As AI technologies continue to evolve, they hold the potential to drive other, yet unimagined, innovations. However, it is essential for organizations to recognize and address AI’s associated risks and challenges. Healthcare organizations must approach the integration of AI thoughtfully, ethically, and responsibly to maximize its benefits while minimizing potential risks and ensure patient safety, privacy, and ethical integrity.

  • Cybersecurity risks must be carefully managed to protect patient data, maintain trust, and ensure the integrity of healthcare systems.

  • Robust governance frameworks must be established to prioritize patient safety, address bias and discrimination, safeguard data privacy, intelligently integrate AI into workflows, and engage with patients and communities.

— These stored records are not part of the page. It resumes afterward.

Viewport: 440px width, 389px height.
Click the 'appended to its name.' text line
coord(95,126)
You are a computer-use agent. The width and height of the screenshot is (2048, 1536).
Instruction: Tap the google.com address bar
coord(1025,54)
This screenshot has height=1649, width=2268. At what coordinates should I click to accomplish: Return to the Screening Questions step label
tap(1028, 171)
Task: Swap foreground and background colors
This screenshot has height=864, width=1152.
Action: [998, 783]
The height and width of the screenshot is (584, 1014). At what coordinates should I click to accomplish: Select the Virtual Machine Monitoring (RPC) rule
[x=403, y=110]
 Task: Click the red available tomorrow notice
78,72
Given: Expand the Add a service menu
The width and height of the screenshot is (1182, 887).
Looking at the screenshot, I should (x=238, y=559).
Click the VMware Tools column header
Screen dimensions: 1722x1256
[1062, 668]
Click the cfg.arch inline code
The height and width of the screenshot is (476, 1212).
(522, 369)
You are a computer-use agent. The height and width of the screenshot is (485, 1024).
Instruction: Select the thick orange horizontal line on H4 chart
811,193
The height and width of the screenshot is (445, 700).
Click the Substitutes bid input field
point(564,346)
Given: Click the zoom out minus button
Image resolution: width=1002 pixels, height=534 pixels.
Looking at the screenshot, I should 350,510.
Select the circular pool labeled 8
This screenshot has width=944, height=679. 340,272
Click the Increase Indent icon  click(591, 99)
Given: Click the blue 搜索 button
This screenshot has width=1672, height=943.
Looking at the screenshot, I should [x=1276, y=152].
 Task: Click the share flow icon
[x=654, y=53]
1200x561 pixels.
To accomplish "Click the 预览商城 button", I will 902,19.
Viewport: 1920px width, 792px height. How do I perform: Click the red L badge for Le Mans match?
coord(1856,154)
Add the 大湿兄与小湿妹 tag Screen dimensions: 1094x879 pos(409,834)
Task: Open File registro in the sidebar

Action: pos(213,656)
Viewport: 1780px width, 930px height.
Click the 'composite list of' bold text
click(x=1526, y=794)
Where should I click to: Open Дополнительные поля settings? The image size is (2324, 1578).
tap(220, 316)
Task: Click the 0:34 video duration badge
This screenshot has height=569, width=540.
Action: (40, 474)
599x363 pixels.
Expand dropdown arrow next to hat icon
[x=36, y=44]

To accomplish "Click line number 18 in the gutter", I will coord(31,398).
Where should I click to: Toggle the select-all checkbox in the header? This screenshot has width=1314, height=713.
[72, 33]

  • Using a risk-based approach and an industry standard risk and compliance framework with integrated AI governance standards and frequent updates – such as the HITRUST CSF – healthcare organizations can gain assurance that they have appropriately adopted and implemented controls to effectively mitigate the cybersecurity risks associated with the use of AI.

  • As AI is increasingly integrated into healthcare systems and workflows, organizations must be vigilant in identifying and addressing the threats and vulnerabilities associated with its implementation.

  • Effective cyber controls include robust authentication and access controls, encrypting sensitive data, conducting regular security audits and penetration testing, instilling a culture of security awareness, and staying abreast of emerging threats.

Considered by many to be the gold standard risk and compliance framework, due in part to its prescriptive controls, robust QC processes, and its ability to incorporate an extensive list of authoritative sources – including those related to AI – the HITRUST CSF enables clients to meet regulatory compliance requirements and obtain assurance of their cyber risk level.

The HITRUST CSF framework now allows subscribers to add “Artificial Intelligence Risk Management” requirements to their assessments to gain an understanding of any gaps in, or risks to, their AI implementations. These AI-based requirements, culled from several industry-leading standards and guidelines, assist organizations in appropriately configuring their AI system implementations and associated defenses. Finally, the HITRUST CSF requirements are updated on at least an annual basis to provide a threat-adaptive certification, ensuring the requirements address the most pressing active cyber threats.